"We call upon law schools in Canada to require all law students to take a course in Aboriginal people and the law, which includes the history and legacy of residential schools, the United Nations Declaration on the Rights of Indigenous Peoples, Treaties and Aboriginal rights, Indigenous law, and Aboriginal–Crown relations. This will require skills-based training in intercultural competency, conflict resolution, human rights, and antiracism."
The College of Law has for many years regarded it as a priority to address the needs of Aboriginal students, to ensure that all law students have opportunities to understand Indigenous legal issues, to support and promote research in the field of Indigenous and Aboriginal law, and to increase the diversity of the faculty and student population. The Calls to Action have prompted us to consider again on whether our efforts have been adequate, and the emphasis of the Truth and Reconciliation Commission on reconciliation has refocused our discussion.
During the 2015-16 academic year, the Curriculum Committee has been considering options for meeting the direction in the Call to Action to put in place a course in Aboriginal people and the law. At a meeting of Faculty Council on February 10, 2016, members of the Council adopted the Curriculum Committee proposal for the format and content of such a course, with the expectation that the course would be added to the program no later than September 2017. This course will be equal in credits to other first year courses, and is intended to play a foundational and prominent role in the curriculum. During the 2016-17 year, the Dean’s office and the Curriculum Committee have undertaken to move forward with program approval and resourcing issues, and to develop a detailed course outline.
On February 10, Faculty Council also passed a motion embracing the broader spirit of the Calls to Action, recognizing that the project of reconciliation will engage all aspects of College life. The expression of this sentiment aligns well with the priority the College has placed on positive change in this area, and with some other recent initiatives, of which the following are examples:
- In early 2015, the College received the report of external reviewers of the Native Law Centre. An advisory committee has been working since then to implement many of the recommendations of the reviewers and to put in place an administrative structure and resources that will renew the capacity of the Centre to act as a hub for research, instructional activity and community engagement.

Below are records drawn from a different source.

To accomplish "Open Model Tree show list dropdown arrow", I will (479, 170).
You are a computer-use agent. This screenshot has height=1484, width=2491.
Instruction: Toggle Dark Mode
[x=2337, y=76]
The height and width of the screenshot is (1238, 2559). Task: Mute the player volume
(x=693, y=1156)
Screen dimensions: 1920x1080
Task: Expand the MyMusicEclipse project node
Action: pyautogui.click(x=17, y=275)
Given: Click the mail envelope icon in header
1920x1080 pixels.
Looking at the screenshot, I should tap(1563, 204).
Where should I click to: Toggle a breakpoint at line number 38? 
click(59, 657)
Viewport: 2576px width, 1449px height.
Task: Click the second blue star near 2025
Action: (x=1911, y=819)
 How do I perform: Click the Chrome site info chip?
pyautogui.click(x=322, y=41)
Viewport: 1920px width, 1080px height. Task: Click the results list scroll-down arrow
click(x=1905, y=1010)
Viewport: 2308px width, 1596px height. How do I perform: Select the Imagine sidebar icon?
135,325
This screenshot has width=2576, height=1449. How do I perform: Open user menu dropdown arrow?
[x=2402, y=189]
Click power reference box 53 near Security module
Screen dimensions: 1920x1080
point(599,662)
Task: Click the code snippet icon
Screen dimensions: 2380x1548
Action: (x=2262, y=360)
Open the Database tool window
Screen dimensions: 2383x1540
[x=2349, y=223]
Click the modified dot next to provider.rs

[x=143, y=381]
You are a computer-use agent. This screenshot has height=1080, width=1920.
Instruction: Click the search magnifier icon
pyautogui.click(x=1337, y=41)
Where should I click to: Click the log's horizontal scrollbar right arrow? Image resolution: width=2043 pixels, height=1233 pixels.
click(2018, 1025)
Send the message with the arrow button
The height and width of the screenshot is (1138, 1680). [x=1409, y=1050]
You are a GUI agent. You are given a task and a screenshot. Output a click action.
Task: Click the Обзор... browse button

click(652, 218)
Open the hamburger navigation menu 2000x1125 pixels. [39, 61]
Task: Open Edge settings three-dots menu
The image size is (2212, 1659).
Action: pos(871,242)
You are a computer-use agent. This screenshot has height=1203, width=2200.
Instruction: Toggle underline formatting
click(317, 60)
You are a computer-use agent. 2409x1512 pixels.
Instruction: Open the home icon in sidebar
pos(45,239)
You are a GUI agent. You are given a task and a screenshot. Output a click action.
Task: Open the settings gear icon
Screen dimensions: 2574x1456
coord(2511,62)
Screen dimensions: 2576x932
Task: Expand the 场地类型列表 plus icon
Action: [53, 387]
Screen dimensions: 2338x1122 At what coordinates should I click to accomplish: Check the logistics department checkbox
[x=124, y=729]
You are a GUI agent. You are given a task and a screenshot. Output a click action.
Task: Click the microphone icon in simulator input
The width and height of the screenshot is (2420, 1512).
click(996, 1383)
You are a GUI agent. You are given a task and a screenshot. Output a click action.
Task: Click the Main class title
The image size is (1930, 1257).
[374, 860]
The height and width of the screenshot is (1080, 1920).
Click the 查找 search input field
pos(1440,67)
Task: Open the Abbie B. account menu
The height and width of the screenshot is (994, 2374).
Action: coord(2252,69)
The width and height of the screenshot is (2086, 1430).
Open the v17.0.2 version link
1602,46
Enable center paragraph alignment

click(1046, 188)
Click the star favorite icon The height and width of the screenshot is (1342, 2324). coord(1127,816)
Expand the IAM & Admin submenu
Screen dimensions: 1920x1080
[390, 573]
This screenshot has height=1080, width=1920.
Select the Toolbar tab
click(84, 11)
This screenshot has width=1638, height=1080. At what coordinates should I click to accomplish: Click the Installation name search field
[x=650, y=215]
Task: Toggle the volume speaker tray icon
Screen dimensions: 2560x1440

- In the fall of 2015, the College appointed as a cultural advisor the respected elder, researcher and writer, Maria Campbell. In addition to developing a course in Indigenous legal traditions, she has planned a series of events that will begin to provide faculty members with tools to support their role in working towards reconciliation, and that will expand the cultural awareness and competence of students.
- The experiences of students involved in the work of CLASSIC, the inner-city legal clinic associated with the College, have often included a cross-cultural dimension, as a large proportion of clients in CLASSIC programs are Aboriginal. Those overseeing the work of these students have directed more explicit attention to cultural support over the past several years.
This College was in some respects a pioneer – by, for example, introducing in 1974 a pre-law program to increase the accessibility of legal studies to Aboriginal students. The Calls to Action invite us to renew our commitment to understanding the perspectives of Indigenous people in Canada, increasing our knowledge of their history, and ensuring that our institution is one where Indigenous students, faculty, staff and members of the community can feel valued and supported.